◆ TO DO:
Line by line, print the records exactly.

◆ RECORDS TO USE:
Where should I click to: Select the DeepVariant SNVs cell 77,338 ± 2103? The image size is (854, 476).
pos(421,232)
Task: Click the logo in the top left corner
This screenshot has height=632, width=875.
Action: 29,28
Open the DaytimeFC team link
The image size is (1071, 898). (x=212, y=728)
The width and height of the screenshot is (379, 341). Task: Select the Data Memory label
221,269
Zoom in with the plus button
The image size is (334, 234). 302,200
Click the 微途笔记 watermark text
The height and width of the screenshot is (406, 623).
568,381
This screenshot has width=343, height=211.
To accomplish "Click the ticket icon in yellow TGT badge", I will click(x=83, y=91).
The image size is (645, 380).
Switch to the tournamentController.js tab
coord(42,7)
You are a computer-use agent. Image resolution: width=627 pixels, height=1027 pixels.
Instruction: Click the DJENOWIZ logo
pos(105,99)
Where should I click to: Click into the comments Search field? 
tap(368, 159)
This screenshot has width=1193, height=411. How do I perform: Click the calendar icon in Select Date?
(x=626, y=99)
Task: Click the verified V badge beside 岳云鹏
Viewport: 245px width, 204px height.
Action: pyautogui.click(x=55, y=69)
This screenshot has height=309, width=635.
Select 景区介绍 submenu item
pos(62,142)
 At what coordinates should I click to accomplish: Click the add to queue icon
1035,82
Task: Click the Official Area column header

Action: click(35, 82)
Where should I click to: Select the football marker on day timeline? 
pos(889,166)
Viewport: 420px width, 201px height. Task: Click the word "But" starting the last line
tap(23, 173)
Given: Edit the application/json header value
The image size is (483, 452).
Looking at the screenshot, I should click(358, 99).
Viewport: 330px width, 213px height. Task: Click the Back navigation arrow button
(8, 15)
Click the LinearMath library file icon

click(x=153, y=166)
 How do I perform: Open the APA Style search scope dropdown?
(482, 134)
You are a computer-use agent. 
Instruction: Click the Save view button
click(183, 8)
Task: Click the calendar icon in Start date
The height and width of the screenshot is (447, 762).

◆ SOLUTION:
Where should I click to: Select the DeepVariant SNVs cell 77,338 ± 2103? The image size is (854, 476).
pos(421,232)
Task: Click the logo in the top left corner
This screenshot has height=632, width=875.
Action: 29,28
Open the DaytimeFC team link
The image size is (1071, 898). (x=212, y=728)
The width and height of the screenshot is (379, 341). Task: Select the Data Memory label
221,269
Zoom in with the plus button
The image size is (334, 234). 302,200
Click the 微途笔记 watermark text
The height and width of the screenshot is (406, 623).
568,381
This screenshot has width=343, height=211.
To accomplish "Click the ticket icon in yellow TGT badge", I will click(x=83, y=91).
The image size is (645, 380).
Switch to the tournamentController.js tab
coord(42,7)
You are a computer-use agent. Image resolution: width=627 pixels, height=1027 pixels.
Instruction: Click the DJENOWIZ logo
pos(105,99)
Where should I click to: Click into the comments Search field? 
tap(368, 159)
This screenshot has width=1193, height=411. How do I perform: Click the calendar icon in Select Date?
(x=626, y=99)
Task: Click the verified V badge beside 岳云鹏
Viewport: 245px width, 204px height.
Action: pyautogui.click(x=55, y=69)
This screenshot has height=309, width=635.
Select 景区介绍 submenu item
pos(62,142)
 At what coordinates should I click to accomplish: Click the add to queue icon
1035,82
Task: Click the Official Area column header

Action: click(35, 82)
Where should I click to: Select the football marker on day timeline? 
pos(889,166)
Viewport: 420px width, 201px height. Task: Click the word "But" starting the last line
tap(23, 173)
Given: Edit the application/json header value
The image size is (483, 452).
Looking at the screenshot, I should click(358, 99).
Viewport: 330px width, 213px height. Task: Click the Back navigation arrow button
(8, 15)
Click the LinearMath library file icon

click(x=153, y=166)
 How do I perform: Open the APA Style search scope dropdown?
(482, 134)
You are a computer-use agent. 
Instruction: Click the Save view button
click(183, 8)
Task: Click the calendar icon in Start date
The height and width of the screenshot is (447, 762).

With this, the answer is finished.